Updated Colorado Health Institute Database Keeps Tabs on Colorado’s Safety Net

Editor's Note: Back in August 2012, CHI published its safety net clinic database for the first time in acknowledgment of National Health Center Week and Safety Net Clinic Week. CHI has now released an update to those resources: a database of Colorado safety net clinics, and two maps showing where they are located throughout the state. They are available here

Nurse practitioner Deanna Tolman’s approach to health care is based on common-sense principles. Among them: Keep quality high, prices low and use technology to handle a lot of the paperwork.

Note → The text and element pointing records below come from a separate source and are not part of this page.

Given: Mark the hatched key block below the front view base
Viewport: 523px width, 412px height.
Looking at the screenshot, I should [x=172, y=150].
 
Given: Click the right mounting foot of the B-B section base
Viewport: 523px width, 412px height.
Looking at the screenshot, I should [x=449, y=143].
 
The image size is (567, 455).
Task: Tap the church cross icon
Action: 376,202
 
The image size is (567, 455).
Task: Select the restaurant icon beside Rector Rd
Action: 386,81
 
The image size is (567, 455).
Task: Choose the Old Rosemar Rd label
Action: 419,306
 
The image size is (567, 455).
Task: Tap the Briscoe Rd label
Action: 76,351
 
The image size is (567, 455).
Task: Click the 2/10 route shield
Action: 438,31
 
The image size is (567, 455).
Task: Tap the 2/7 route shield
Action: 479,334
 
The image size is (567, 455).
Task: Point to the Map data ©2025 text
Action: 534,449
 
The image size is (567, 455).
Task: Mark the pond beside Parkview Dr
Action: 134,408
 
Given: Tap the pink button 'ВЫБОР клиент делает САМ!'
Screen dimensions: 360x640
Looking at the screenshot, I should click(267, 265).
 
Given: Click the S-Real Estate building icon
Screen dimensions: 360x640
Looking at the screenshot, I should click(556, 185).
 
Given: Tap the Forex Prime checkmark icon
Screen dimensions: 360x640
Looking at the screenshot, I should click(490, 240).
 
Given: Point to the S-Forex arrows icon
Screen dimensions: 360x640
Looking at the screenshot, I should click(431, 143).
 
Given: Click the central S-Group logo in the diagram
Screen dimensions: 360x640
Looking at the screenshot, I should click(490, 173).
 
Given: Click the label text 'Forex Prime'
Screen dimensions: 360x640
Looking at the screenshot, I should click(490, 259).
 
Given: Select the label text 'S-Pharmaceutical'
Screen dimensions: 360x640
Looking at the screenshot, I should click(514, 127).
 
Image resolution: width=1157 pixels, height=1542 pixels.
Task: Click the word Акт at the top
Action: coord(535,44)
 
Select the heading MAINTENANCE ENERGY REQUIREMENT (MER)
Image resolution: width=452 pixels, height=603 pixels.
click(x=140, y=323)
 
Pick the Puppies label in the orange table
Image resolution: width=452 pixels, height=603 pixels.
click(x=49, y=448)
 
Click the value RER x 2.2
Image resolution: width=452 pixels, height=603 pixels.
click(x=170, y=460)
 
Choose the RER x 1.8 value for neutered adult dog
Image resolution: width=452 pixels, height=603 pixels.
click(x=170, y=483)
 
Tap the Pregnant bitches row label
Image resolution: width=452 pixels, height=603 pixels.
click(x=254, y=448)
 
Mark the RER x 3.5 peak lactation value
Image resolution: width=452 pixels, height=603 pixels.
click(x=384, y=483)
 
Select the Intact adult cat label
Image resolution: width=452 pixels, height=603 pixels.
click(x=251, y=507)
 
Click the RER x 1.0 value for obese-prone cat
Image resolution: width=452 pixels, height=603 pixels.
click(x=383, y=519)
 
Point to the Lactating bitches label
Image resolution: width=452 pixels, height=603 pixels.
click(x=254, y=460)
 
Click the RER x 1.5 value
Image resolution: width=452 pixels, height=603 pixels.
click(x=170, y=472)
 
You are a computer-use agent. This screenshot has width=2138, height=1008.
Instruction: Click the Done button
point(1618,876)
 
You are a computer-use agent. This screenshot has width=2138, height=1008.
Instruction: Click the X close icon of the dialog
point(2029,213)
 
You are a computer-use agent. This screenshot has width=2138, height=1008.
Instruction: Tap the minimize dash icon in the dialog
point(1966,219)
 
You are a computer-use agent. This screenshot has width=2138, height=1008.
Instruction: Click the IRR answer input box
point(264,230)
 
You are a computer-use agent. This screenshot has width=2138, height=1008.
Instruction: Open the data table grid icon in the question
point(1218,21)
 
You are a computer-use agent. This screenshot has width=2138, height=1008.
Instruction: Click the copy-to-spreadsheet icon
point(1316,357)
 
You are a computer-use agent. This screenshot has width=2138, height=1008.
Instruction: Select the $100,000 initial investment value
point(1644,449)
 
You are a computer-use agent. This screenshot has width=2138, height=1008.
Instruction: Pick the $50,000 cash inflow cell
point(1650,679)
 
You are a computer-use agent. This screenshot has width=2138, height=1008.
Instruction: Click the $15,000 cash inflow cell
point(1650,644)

Her Aurora family practice clinic, Head2Toe Healthcare, is one of the newer organizations that make up Colorado’s health care safety net - providers and clinics offering medical, dental or mental health care to low-income uninsured and underinsured residents and people with public health insurance.

“Anybody who walks through the door gets to be seen within a reasonable period of time,” Tolman says.

The safety net landscape in Colorado changes frequently as some providers drop out and others, like Head2Toe, open for business.  In response, the Colorado Health Institute maintains a database of Colorado providers that is updated twice a year as part of its catalog of information about this essential piece of the health care system. The database includes a list of clinics with information such as type of services, addresses, websites and more.

The Colorado Health Institute and its Safety Net Advisory Committee (SNAC) also host the SNAC Labs project, which brings together policy makers, advocates, providers and philanthropic organizations to discuss challenges and successes in securing access to health care for vulnerable Coloradans.

As for Tolman, she launched her clinic in September 2010. About 30 percent of her patients are uninsured, 30 percent are covered by Medicaid and 40 percent are commercially insured.  Her clinic is based on the “ideal medical practice” model, which aims to keep overhead low, provide personalized service and employ technology for appointments and record-keeping, among other things.

“I’m a nurse practitioner with very, very specific ideas on how health care ought to be done,” she says. “And when I was working as an employee for physicians, I wasn’t allowed to do it that way.”

Tolman, who earned a doctorate degree from Columbia University, runs her clinic using minimal staff and without physicians, whose care is typically more expensive than that provided by a nurse practitioner.  She offers longer appointments - 90 minutes or so for new patients -- to provide time for more complete care and to educate patients and learn about their lives.

“You have to take the time to hear the whole story, put all the clues together, to find what the problem is,” she says. “And then you have to teach the patient why they’re taking whatever treatment you’re going to prescribe for them.”

Tolman keeps her overhead in check – the office is outfitted by Ikea and she painted it herself – and typically clocks 60 or more hours a week. Patients can set their own appointments online.

“I use software to help me manage instead of hiring more people,” she says. “We try to keep our prices low by keeping our overhead low.”

One of her guiding principles, she says, is that “everybody should be able to have health care.”

Tolman has plenty of ideas on how to improve the system, but her focus is much more on people than policy.

“I’m not trying to save the world here,” she says. “I’m trying to help the patient sitting in front of me."